Friday, August 3, 2007

The 2005 Federal Transportation Bill and Minnesota

The last major federal highway bill was passed in 2005, and featured 6,361 "special projects" aka earmarks.

According to the Minnesota Department of Transportation, 147 of these went to the state of Minnesota in the amount of $449 million:
  • $354 million went to road and bridge projects
  • $74 million went to public transit
  • $48 million went to...trails?
  • $19 million went to the University of Minnesota system
  • 1.9 million went to visitor centers
  • $1.5 million went to "joint public works and facility" projects

Specifically, I-35 received funds for 6 projects in the Metro (Minn-St. Paul) MDOT district in the amount of $27.2 million:

  • $800,000 for the design of an interchange with Main Street in Lino Lakes
  • $2.4 million for the design of an new interchange in Forest Lake
  • $5.6 million for the construction of ramps and a new bridge over I-35 in Chisago County
  • $7.6 million for Lake Street access to I-35 in Minneapolis
  • $5.8 million for I-35 East reconstruction from I-94 to Maryland Avenue in St. Paul
  • $5 million for I-35 East reconstruction from University Avenue to Maryland Avenue in St. Paul

What we can conclude from this, is that it's definitely NOT a problem of the federal government not chipping in to the state.
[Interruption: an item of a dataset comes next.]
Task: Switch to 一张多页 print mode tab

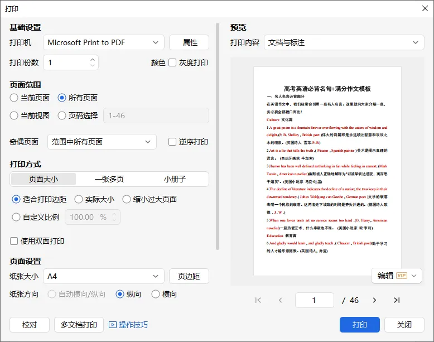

It's a problem of the state, its politicians and its department of transportation wasting a more than generous federal handout on worthless crap that they should be paying for themselves (like trails, bus stations, the university system), and not using it on what it was originally intended for, interstate highways and bridges.

If there was ever a time to push for further earmark reform, I'd think this would be it. $48 million in federal transportation dollars being earmarked for trails when bridges are known to be in danger is a travesty.